(Items from a dataset)
-.-.-

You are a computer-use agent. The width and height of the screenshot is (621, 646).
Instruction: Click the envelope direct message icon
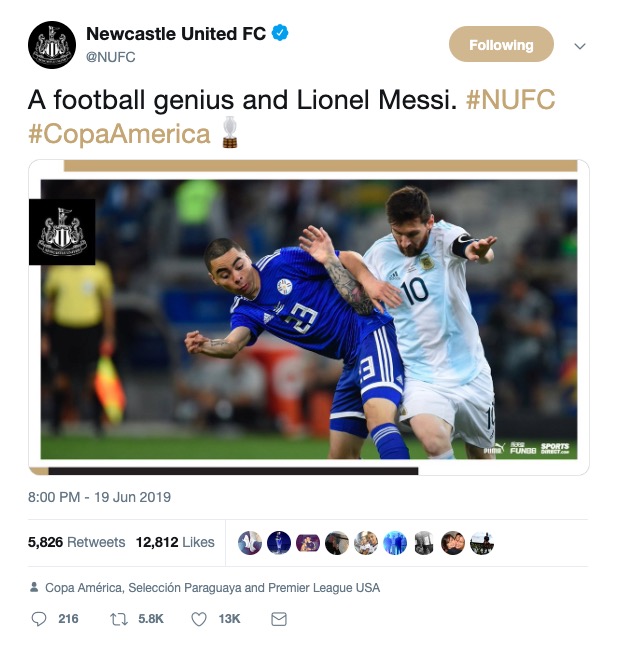(279, 619)
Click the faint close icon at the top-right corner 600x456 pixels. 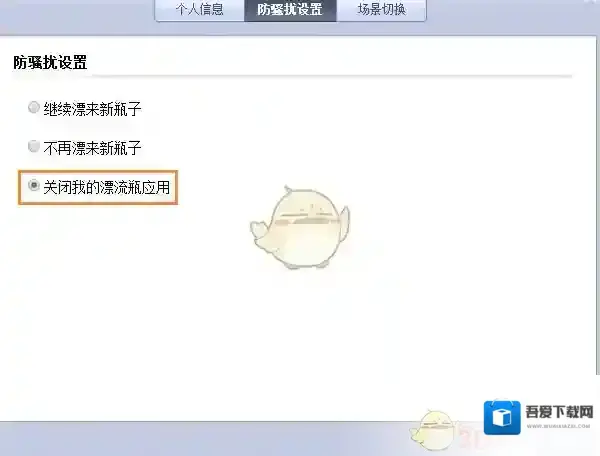pyautogui.click(x=591, y=2)
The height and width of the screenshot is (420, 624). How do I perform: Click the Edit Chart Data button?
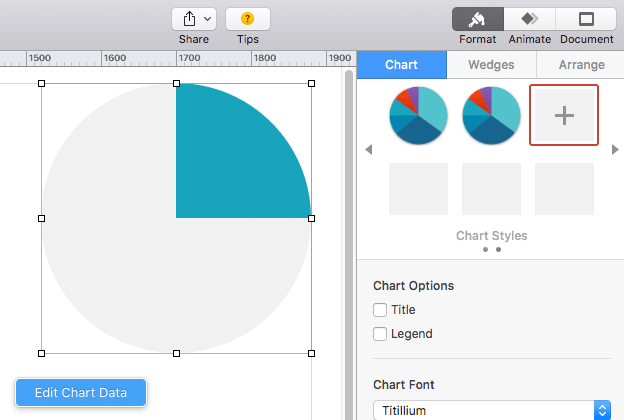tap(81, 393)
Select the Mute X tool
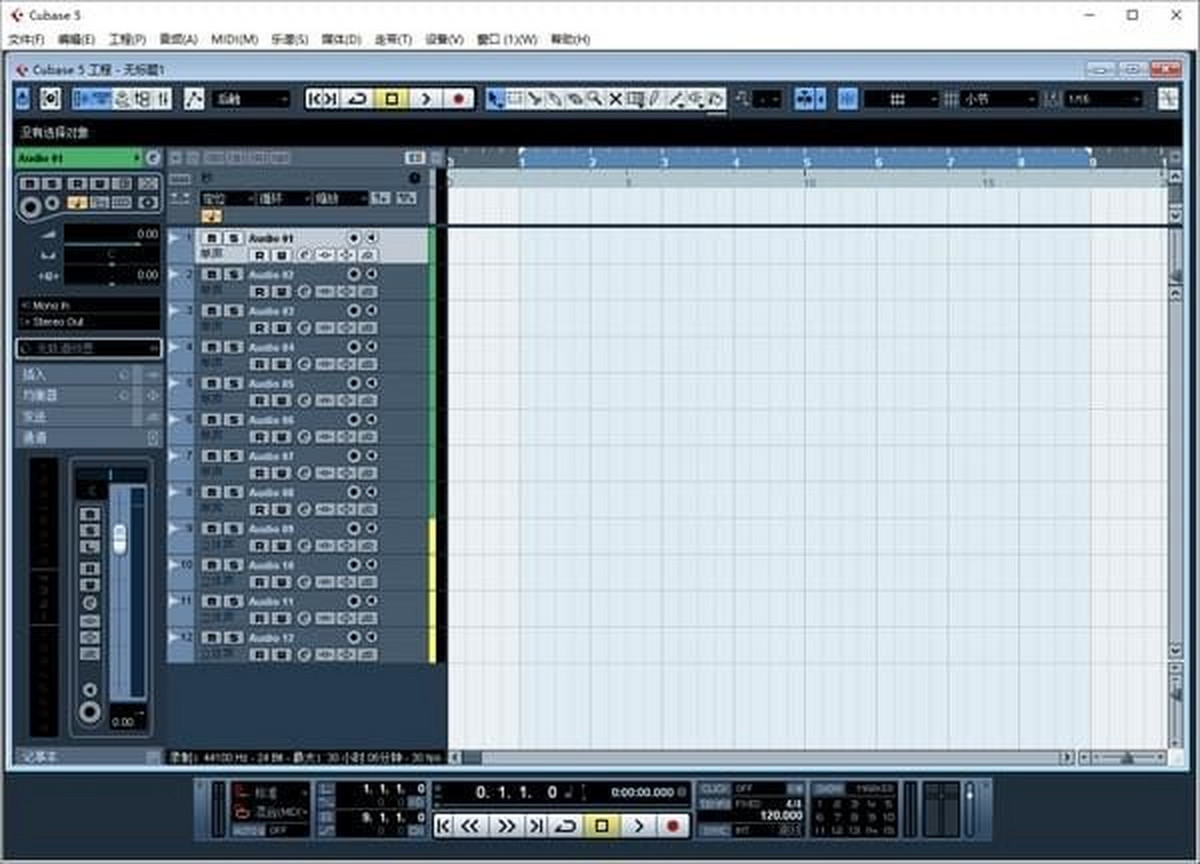The width and height of the screenshot is (1200, 864). (x=616, y=99)
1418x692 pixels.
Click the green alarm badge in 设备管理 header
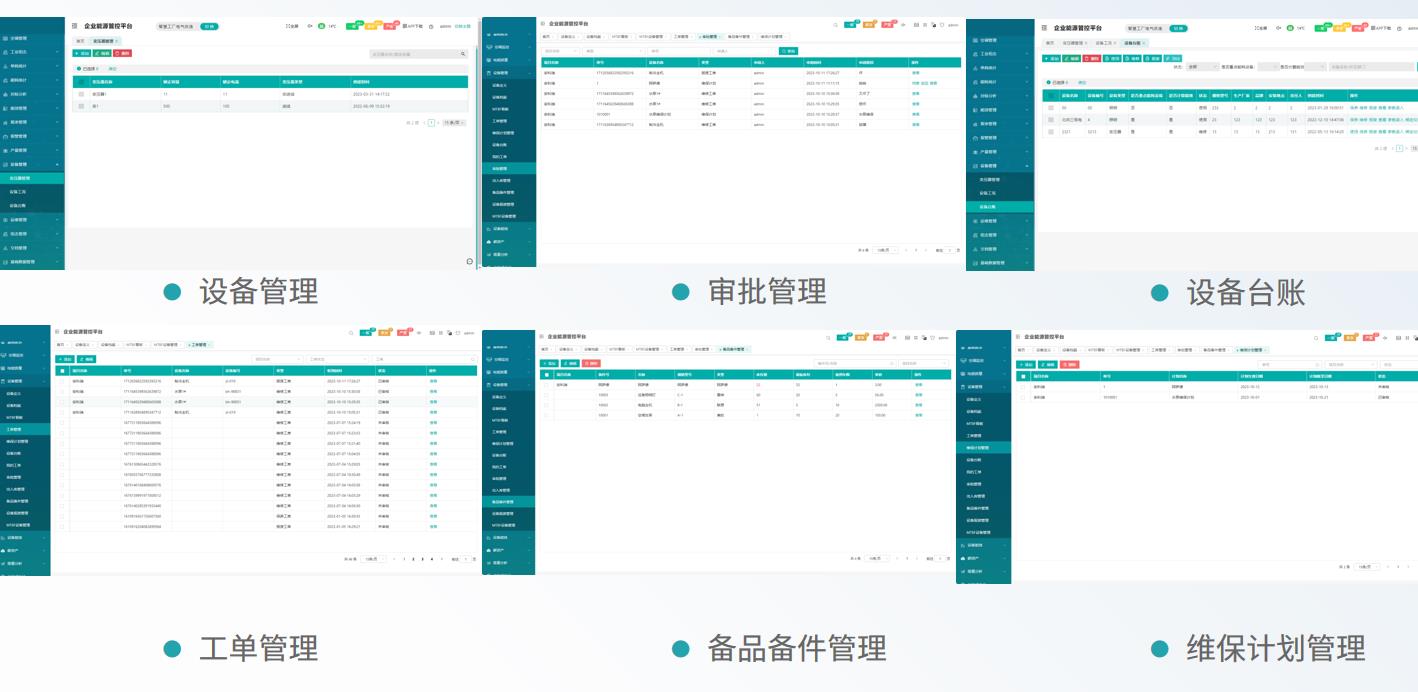click(353, 26)
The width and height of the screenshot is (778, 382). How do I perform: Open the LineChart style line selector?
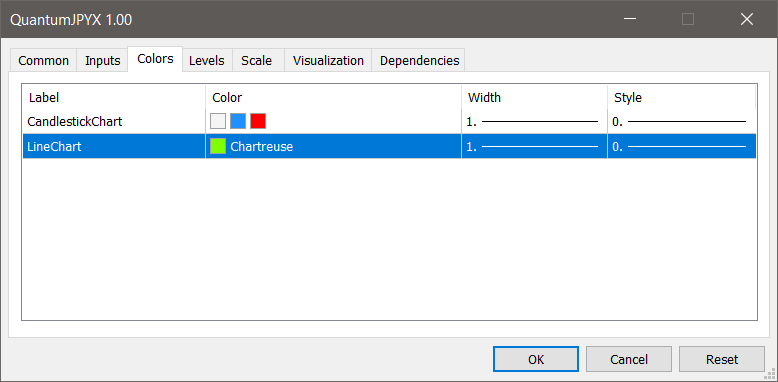pos(682,146)
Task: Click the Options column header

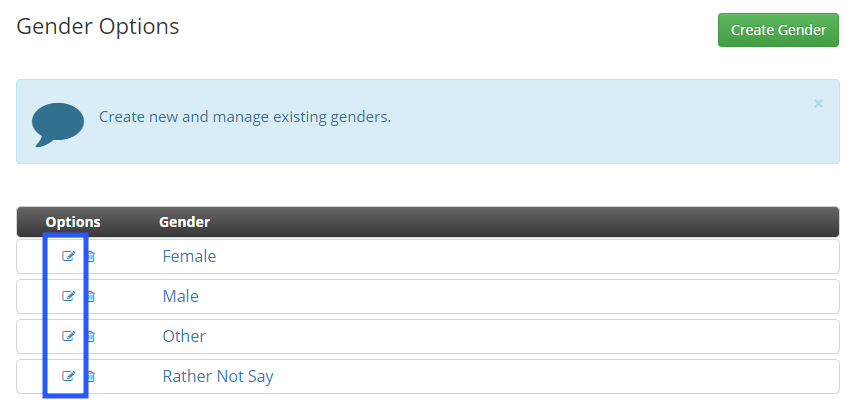Action: 73,222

-.-.-

**Task to complete**.
Your output should consist solely of the lines from the line containing "Select the Mute X tool" through the last line of the entries, verbatim, minus any pictures.

**Answer for the task**.
Select the Mute X tool
The width and height of the screenshot is (1200, 864). (x=616, y=99)
1418x692 pixels.
Click the green alarm badge in 设备管理 header
click(353, 26)
The width and height of the screenshot is (778, 382). How do I perform: Open the LineChart style line selector?
pos(682,146)
Task: Click the Options column header

Action: 73,222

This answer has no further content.